ANO: 25 | Nº: 6308
30/03/2018 Fogo cruzado

Vereadores denunciam aumento de impostos e taxas ao Ministério Público

Foto: Divulgação

Lelinho, Antenor e Beatriz assinam documento
Lelinho, Antenor e Beatriz assinam documento

Uma denúncia assinada por três parlamentares bajeenses, contra legislações que alteraram valores de impostos e taxas municipais, foi encaminhada ao Ministério Público, na quinta-feira, 29. A medida representa, na prática, uma forma de informar, de maneira formal, à promotoria, sobre as legislações.

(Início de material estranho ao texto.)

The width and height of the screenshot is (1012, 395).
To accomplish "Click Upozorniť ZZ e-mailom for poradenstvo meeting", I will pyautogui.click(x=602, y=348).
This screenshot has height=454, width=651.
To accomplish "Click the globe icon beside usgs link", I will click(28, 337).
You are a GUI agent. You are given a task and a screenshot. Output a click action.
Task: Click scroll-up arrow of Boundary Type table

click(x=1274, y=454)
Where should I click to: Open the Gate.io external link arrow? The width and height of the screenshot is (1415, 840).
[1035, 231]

A intenção, de acordo com o vereador Antenor Teixeira, do PP, que assina o documento junto à líder da Rede Sustentabilidade, vereadora Beatriz Souza, e do líder do PT, Lélio Lopes (Lelinho), é viabilizar a revisão dos reajustes.
Os três vereadores votaram contra as legislações, que foram aprovadas pela Câmara no ano passado, que vigoram desde o início do ano. A representação assinada pelos parlamentares menciona o texto que alterou a lei criada para instituir a Cobrança de Iluminação Pública, a redação que fixa valor da taxa de coleta, remoção e destinação do lixo, e da lei que elevou os percentuais sobre a Unidade de Referência Padrão (URP) para pagamento da taxa de fiscalização de vigilância sanitária, impactando sobre o alvará. A revisão dos valores, na avaliação dos edis, é de extrema urgência, “visto que os boletos dos alvarás estão com vencimentos datados para o dia 30 de abril”, por exemplo.
“Estamos denunciando no sentido de informar sobre as novas leis”, destaca Antenor. “Foi um aumento absurdo. Independente do argumento de governo, que possa ter defasagem, neste momento que vivemos, com o País no negativo, não se pode dar 300% de aumento em uma categoria de alvará”, exemplifica, ao destacar que a representação também foi motivada por “uma procura muito grande, por parte dos contadores”.
O progressista revela, ainda, que os parlamentares aguardavam a definição de tratativas, entre representações de classe e o Executivo, sobre a revisão dos reajustes. “Normalmente, quando é para aumentar, o governo é automático, mas para diminuir demora. Nossa ação já era para ter acontecido. Não tomamos essa decisão antes porque era esperado um acordo entre as representações e a prefeitura. Como está demorando e temos prazos definidos, procuramos apressar o processo, através do Ministério Público”, disse.